September 17th, 2007

I’ve turned 40 this weekend, so i thought it would be nice to celebrate…
First idea was: i do a cake! Nah… doesn’t shine…
Since Away3D is now able to create anything looking expensive like gold or silver, i thought, what’s the most expensive material on earth? Diamonds of course!
Everyone who has played with transparent objects knows you need alpha info, and then… well here it comes, what comes next? You need something to move light! So most go for double geometry, above each other. Did that too, but then you get a z-sorting artifact, all faces are swapping on and off. Useless.
So i’ve updated the enviroMaterial again to render faces another way…
Enjoy the Away3D diamond! The right amount of shinyness and face count!
Fabrice
September 13th, 2007

It’s been a while since my last post on materials. I thought it might be good to let see we are VERY busy right now with Away3D.
One of the latest feature, like this demo shows, is the normal mapping. Now natively implemented in the engine.
Any mesh using this new Material will reflect the environement or a given reflection map.
This is the first of this kind of materials and i have already a few more in the making.
How would you find being able to add phong shading coming from a given light source to your model?
Check this blog to see soon more of that shiny stuff!
Away3D rocks people!
k, Back to code now… too much fun!
Fabrice
PS: Rob is actually busy merging our codes for the next release.
PS2: Right click on model, open the Flashplayer menu, and select Away stats if you want some fps details…
Update
Made some tests last nite.
Code seams stabile and perform pretty well no matter model geometry being loaded…
Tried a 4206 faces overkill head model. FPS dropped down to 2fps and on init of the mesh the head.obj needed arround 2 seconds to intialize due to enormous amount of precalculations. The hummingbird model however with a respectable 974 faces count was running at a steady 25 fps very smootly.
I will try to improve the code on this…

September 13th, 2007

Ok no pixels news for once…
I was tired building in each project an FPS (frames per second) counter or add traces everywhere.
So i thought it might be usefull to build once and for all an handy tool that would require no external swf or to be set in the library. This little device generates itself and is available at anytime in any Away3d projects. It will use a little calculation power only when on screen. Just right click or ctrl/press on the mac to display it on screen.
HOW TO INSTALL IN YOUR PROJECT? Just compile and run the swf and call the player menu! Nothing!
Check this destructive demo that demonstrate how the color indicator behaves.(Don’t wait till your browser crashes!)
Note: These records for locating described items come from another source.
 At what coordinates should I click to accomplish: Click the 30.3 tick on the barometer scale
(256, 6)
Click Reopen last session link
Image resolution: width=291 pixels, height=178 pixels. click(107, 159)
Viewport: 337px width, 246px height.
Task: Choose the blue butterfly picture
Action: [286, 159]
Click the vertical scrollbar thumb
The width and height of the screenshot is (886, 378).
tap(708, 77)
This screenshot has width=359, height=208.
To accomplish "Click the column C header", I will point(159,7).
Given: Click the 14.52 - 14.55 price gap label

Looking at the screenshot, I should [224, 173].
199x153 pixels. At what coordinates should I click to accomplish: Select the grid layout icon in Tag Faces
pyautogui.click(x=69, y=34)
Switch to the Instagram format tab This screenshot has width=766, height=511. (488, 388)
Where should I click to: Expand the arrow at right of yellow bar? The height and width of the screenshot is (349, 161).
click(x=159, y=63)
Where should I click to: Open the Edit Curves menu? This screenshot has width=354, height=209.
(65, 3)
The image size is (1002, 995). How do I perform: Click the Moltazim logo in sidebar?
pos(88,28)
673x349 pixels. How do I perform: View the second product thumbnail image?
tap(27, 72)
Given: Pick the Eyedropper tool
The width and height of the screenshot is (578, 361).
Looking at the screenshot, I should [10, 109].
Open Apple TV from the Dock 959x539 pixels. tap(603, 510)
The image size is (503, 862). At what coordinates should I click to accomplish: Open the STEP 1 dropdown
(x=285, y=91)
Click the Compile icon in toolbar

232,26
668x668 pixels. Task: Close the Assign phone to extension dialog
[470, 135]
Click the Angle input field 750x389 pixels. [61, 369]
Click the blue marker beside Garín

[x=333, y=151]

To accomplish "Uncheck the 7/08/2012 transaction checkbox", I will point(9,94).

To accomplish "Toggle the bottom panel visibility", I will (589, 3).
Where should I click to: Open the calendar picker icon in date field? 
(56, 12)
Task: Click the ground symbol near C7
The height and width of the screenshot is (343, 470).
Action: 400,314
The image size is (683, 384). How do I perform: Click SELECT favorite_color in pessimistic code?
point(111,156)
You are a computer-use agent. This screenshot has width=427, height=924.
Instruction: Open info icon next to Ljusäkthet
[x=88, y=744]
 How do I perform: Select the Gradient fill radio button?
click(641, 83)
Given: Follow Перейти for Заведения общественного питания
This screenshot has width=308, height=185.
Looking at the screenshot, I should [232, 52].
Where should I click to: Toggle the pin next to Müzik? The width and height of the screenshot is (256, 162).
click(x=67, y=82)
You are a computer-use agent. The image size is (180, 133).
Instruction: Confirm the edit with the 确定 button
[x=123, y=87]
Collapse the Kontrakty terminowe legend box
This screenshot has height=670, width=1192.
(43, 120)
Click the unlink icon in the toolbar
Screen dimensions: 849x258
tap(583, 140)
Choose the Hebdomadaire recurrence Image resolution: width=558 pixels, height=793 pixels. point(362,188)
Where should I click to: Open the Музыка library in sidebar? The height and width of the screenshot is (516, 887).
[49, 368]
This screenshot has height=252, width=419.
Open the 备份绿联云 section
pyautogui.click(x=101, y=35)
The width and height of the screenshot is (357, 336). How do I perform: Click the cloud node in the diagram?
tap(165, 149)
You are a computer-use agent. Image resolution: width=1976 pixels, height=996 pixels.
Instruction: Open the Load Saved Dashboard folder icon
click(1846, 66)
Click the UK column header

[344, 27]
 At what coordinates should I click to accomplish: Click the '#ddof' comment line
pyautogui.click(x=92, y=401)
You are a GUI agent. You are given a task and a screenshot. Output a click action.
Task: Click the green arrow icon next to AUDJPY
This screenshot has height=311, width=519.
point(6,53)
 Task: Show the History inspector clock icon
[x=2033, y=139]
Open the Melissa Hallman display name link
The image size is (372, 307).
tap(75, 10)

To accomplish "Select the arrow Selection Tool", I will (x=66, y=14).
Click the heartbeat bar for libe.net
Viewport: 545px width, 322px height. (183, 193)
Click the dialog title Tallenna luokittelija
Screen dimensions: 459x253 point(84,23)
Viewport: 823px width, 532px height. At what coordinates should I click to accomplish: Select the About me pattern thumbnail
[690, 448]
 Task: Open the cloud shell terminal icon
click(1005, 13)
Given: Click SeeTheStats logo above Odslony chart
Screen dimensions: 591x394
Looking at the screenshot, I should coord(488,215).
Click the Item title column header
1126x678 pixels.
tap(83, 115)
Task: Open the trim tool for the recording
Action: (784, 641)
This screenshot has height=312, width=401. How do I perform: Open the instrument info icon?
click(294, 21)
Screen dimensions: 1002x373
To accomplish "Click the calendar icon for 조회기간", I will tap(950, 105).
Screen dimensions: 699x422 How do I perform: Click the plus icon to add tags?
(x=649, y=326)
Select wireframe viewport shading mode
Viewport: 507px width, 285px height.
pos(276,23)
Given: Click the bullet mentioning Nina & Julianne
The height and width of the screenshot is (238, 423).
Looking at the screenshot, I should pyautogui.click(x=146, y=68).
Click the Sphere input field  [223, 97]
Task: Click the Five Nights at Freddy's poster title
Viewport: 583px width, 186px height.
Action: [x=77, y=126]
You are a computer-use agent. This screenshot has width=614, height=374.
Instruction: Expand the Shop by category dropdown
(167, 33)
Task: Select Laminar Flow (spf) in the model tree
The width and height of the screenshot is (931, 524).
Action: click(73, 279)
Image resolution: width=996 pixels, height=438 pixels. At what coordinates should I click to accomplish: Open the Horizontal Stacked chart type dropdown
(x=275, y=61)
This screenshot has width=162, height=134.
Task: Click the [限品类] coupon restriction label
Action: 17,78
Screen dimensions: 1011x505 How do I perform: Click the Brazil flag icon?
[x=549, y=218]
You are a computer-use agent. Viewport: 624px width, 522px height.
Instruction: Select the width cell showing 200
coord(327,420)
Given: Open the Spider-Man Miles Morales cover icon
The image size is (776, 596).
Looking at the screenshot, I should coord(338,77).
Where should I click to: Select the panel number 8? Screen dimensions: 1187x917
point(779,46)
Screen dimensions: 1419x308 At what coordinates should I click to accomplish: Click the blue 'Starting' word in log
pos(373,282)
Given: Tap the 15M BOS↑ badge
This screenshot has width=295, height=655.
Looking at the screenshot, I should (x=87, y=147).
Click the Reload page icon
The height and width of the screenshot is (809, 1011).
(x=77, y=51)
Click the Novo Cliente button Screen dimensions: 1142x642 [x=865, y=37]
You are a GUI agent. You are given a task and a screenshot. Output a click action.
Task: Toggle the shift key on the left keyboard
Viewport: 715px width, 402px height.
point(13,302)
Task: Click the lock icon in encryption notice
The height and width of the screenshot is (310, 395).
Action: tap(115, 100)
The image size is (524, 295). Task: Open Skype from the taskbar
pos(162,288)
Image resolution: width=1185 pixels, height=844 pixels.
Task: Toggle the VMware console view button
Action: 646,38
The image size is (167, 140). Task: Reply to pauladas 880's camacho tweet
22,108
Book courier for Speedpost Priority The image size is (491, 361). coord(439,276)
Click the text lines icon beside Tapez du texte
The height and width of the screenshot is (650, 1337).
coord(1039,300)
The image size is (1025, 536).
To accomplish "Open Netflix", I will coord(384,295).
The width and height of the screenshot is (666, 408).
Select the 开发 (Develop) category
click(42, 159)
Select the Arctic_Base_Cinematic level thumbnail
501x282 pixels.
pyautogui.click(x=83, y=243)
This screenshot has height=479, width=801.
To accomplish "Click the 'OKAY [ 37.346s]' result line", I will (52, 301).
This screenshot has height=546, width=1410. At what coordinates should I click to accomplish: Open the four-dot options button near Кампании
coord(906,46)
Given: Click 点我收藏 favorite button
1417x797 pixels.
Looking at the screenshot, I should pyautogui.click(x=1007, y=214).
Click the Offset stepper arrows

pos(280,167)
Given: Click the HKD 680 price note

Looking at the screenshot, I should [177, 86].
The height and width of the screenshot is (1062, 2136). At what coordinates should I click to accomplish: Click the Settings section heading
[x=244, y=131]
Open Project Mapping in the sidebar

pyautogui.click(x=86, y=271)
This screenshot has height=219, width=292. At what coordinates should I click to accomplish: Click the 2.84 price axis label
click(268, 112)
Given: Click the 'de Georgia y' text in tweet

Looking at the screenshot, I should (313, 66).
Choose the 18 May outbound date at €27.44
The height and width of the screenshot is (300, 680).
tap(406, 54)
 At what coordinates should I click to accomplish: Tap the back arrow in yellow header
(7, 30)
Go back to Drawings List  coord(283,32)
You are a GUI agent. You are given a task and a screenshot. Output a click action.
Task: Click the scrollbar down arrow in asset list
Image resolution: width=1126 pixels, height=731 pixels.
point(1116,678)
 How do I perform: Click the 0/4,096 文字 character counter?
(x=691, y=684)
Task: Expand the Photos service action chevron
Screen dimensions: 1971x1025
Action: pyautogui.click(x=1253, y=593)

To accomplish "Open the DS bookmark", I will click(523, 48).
When on screen, you’ll be able to access some helpfull informations for any projects development like:
fps
swf framerate
highest fps and lowest fps
average fps
ram usage
faces count
active camera information
mesh count
geometrie information
face rendered count
The stats window is also draggable, so it can stay on screen while testing.
It also has a color information coupled to performance based on swf framerate and actual FPS. The more fps on that scale, the more the bar gets greenshish and that means your project’s gonna be a killer! While going on the other side of the scale it will tint to red and that would probably mean: back to the drawingboard!
If users are finding it handy, we will probably extend it with more features, like debugging options.